Trump et Le Pen : l’inquiétant retour du protectionnisme fiscal
By: Blandine Le CainCC BY 2.0

Le monde marcherait-il actuellement sur la tête ? Alors que Xi Jinping s’est présenté lors du dernier Forum de Davos comme un chantre pour le moins étrange du libre-échange, Donald Trump et Marine Le Pen se glorifient de vouloir mettre un frein à ce dernier.

Pour ce faire, les deux trublions envisagent d’instaurer des mesures fiscales protectionnistes qui viseraient, en théorie, à protéger leur économie nationale contre la concurrence étrangère.
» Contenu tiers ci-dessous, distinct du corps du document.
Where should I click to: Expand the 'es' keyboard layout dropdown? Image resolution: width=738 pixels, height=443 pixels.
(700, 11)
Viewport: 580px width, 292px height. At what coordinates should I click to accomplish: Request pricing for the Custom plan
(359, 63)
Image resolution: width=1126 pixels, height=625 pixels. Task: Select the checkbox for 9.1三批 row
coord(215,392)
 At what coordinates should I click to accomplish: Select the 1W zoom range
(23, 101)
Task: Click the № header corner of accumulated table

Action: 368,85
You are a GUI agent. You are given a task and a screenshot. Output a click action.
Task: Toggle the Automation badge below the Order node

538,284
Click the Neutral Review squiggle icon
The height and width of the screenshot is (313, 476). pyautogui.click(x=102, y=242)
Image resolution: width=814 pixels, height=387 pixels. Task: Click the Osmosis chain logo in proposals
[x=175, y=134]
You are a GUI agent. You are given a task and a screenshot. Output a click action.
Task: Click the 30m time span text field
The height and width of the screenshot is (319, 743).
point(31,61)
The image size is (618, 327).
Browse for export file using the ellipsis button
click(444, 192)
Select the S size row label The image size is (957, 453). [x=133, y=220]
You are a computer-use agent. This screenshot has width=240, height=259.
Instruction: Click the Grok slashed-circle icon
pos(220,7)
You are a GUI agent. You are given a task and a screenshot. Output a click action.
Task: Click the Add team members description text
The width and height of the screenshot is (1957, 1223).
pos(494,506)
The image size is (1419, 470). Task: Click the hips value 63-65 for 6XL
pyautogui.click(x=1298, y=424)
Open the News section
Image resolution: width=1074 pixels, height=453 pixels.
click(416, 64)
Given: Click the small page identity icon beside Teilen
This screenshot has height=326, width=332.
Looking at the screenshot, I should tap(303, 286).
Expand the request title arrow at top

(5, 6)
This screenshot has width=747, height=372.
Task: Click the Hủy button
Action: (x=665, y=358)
En pratique, ces mesures auraient cependant des conséquences fâcheuses voire désastreuses dès lors qu’elles pourraient entraîner des sanctions commerciales, des désordres géopolitiques, une raréfaction et un renchérissement artificiel du prix des biens et services importés et un appauvrissement général de l’État protectionniste et de ses citoyens.

Le protectionnisme fiscal

Pour mémoire, le protectionnisme, qui peut prendre la forme d’un protectionnisme fiscal, constitue une politique économique interventionniste par laquelle un État vise à protéger son économie contre les effets prétendument pervers du libre-échange.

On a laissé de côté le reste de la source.